It soon became clear that while multiple sites extolled bike riding as a route to fitness, all the practical advice was aimed at very fit much younger people. The only thing they said to people my age was "Always consult with a doctor before starting an exercise program." The advice for younger people was also aimed at non-beginning riders. (There was, for instance, nothing about the bike skills you should have before venturing out in traffic, unless you worked your way down to teaching children to ride. Adults...should know already.)
So I read site after site, and they didn't, of course, all agree. But one that stuck in my mind talked about the three kinds of rides you should do to improve fitness. Oh good, I thought, this will be handy. One of the rides was something called the "long ride." Should be at only moderate effort, building up rhythm, muscle mass, cardiac fifness, etc. Sounded a lot like conditioning you do for performance horses if you want to keep them sound...in addition to "high impact" rides, and interval training, and gymnastics for flexibility and core strength (sounds familiar, right?) they need long, relatively slow, steady work, and they need it before you add on the other things, as well as on "light" days. So I read the rest of the article eagerly.
Then came the specifics: "Start with 25-30 miles..." WHAT? Someone's starting to ride for fitness and you think they can start with 25-30 miles? Right off the bat? At the time, I was finding one mile difficult. When I actually started, 30 yards was difficult (of course that was on a bike that did not fit me, and was of a type I had never ridden before...and on a dirt horse lot...but still.) You don't start an overweight unfit horse at 25-30 miles/day, let along a human in that state who is also over 65. However, I kept riding and riding, creeping up on 2 miles, and then 3, and so on. Someday I will reach 25-30 miles, maybe even more.
During this search I also ran across the statement that any bike riding under 10 mph was "just recreational" and hardly exercise at all...which my heart monitor proved was a false statement.

Given records:
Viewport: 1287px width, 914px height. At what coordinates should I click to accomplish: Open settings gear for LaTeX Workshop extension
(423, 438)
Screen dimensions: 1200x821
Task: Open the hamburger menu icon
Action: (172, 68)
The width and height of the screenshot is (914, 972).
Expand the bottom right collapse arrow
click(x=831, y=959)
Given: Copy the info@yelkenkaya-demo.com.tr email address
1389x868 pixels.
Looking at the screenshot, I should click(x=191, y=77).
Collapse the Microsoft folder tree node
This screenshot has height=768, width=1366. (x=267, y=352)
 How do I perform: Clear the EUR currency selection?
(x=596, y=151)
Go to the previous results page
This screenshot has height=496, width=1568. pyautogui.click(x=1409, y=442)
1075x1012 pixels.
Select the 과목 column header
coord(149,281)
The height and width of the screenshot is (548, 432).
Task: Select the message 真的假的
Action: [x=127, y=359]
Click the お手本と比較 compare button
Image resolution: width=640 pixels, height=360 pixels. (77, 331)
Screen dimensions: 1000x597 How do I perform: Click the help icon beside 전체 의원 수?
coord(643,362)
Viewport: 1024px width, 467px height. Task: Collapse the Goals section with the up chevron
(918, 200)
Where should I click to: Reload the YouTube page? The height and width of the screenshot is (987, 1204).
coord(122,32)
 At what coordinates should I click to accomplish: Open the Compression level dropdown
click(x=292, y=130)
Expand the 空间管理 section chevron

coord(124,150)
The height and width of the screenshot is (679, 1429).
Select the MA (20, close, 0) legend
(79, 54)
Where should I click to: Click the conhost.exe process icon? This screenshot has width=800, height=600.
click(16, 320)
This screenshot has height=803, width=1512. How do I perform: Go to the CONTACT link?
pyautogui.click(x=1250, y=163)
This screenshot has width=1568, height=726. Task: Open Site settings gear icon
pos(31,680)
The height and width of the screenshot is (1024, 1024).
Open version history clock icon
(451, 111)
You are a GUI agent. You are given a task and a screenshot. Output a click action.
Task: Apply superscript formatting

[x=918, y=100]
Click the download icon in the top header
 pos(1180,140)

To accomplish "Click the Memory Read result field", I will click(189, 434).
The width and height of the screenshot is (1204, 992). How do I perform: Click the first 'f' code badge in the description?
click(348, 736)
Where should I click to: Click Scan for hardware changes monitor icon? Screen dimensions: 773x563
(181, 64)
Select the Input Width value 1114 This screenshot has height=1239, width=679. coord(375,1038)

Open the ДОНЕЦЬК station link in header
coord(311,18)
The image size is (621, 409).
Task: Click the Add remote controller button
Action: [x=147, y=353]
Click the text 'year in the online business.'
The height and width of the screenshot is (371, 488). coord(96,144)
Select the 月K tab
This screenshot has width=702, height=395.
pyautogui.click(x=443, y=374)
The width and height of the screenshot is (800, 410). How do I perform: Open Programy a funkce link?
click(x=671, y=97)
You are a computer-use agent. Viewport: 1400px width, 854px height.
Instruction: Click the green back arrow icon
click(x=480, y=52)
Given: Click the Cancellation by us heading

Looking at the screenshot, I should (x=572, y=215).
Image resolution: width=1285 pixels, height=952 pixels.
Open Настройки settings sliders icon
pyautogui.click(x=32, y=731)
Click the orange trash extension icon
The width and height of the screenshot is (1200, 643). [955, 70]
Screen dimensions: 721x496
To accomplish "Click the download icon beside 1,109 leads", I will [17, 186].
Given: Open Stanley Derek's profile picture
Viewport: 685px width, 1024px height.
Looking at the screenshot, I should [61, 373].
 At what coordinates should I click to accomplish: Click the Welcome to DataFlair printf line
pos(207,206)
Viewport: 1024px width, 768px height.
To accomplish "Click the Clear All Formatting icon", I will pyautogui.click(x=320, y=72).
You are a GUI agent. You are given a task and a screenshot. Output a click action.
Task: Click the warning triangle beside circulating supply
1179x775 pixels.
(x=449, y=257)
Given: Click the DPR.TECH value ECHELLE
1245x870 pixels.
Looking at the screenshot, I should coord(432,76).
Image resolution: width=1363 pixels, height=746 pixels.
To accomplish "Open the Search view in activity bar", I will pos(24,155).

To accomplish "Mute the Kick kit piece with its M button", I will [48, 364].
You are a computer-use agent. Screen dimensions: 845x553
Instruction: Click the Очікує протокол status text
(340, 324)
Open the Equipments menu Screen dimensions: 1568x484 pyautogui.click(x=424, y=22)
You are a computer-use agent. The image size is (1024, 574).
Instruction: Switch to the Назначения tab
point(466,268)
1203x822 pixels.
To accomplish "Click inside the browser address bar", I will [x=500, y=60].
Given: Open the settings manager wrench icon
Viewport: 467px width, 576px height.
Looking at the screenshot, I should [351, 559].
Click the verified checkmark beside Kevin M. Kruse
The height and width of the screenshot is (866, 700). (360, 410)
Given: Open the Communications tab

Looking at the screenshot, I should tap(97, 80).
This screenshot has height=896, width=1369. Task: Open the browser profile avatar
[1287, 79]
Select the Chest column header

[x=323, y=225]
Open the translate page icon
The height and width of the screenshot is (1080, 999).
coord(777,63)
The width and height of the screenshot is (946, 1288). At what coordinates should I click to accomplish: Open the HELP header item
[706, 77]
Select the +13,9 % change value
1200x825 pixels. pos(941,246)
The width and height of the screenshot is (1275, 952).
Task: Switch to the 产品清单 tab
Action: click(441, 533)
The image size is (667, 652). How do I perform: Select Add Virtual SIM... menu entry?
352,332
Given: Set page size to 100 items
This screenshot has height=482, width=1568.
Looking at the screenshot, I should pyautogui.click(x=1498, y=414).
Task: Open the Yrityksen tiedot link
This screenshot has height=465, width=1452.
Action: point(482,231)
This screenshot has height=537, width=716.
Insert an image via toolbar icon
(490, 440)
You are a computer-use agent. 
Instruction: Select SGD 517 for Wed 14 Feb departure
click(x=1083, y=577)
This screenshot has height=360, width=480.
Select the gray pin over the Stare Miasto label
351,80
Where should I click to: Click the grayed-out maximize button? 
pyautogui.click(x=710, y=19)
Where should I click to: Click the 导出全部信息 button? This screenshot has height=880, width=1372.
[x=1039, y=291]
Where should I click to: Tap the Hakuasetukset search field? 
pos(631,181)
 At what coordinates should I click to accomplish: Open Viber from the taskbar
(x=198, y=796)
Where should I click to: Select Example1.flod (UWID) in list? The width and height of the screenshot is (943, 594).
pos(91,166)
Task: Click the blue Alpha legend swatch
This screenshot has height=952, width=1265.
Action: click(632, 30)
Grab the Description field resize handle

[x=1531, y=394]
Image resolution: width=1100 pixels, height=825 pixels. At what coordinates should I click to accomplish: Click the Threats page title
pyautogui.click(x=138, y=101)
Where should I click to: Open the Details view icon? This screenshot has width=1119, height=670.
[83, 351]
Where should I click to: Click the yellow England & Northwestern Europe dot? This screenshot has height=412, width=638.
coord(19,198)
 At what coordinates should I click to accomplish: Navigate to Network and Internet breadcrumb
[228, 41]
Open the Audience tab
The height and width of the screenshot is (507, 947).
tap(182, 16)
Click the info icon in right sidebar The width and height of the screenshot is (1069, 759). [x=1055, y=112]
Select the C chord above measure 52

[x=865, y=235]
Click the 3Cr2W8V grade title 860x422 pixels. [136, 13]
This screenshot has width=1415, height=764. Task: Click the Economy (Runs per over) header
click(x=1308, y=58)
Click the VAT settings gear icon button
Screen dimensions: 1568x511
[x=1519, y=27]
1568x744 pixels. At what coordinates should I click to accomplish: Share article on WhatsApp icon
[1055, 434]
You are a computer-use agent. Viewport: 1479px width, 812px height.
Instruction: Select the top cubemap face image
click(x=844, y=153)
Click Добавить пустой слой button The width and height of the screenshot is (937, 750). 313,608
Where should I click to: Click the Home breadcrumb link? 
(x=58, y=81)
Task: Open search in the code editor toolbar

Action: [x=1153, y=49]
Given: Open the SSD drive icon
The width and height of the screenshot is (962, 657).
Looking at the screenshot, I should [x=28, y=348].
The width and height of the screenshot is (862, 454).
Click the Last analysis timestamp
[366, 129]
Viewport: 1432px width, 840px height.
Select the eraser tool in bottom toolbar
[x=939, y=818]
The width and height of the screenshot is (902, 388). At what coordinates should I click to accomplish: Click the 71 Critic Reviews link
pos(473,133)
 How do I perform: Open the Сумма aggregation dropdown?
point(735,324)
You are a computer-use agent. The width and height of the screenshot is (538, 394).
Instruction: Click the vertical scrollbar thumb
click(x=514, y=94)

Task prompt: Continue the account of taking up bike riding for fitness past age 65, picking up after its last sentence.

Task output:
So what am I getting at here? That if you're an older adult who hasn't ridden a bike in years and decides to start again, most of the biking sites online won't give you the information you need. There may be one that will, but I haven't found it yet. Likewise, your doctor, if not a sports med doctor who has older patients, is not likely to be able to advise you on bike-specifics, and neither is a gym trainer who lacks expertise with older clients and riding outdoors for fitness. There are too many glib generalities and too little specific advice on, for instance, learning to ride a geared bike with hand brakes when the last bike you were on (the only kind you were ever on) was a balloon-tired, steel-framed bike with coaster brakes, or how to design your rides to avoid problems with aging limbs and joints. A lot of what I've done that's been successful for me is based on training horses, including dressage exercises (for instance, learning to ride a circle in both directions without wobbling...doing everything "on both reins" as riders would say, because--as with horses--just because you can ride a semi-circle with radius X to the left does not mean you can immediately ride a semi-circle with radius X to the right.
My sports medicine doc has been immense help, both in defining where a problem was, and in advising me what to do to correct it and prevent others. Almost two years of riding has improved my condition--lowered blood pressure, dropped resting heart rate, improved recovery from exercise, given me more stamina in daily life, improved my balance, etc. But it was harder to start than I'd expected (having believed too much in the "You never forget how to ride a bike" ) and it's taken longer than I hoped to get where I am now. Injuries, illness, travel, and deadlines got in the way...and should be expected. My determination to ride outdoors, part of it on natural land and part of it on...um...substandard streets...means weather is also a factor and has stopped me on days when it feels unsafe to ride.
So for people over 65 who want to ride...go for it. Just go for it with some caution, especially if your last bike was like my previous bike 45+ years ago. I wouldn't change back for anything now, but boy those first weeks were a struggle, until suddenly the coordination of gear shifting and pedaling and braking all came together. Now it's easy. Easier, anyway.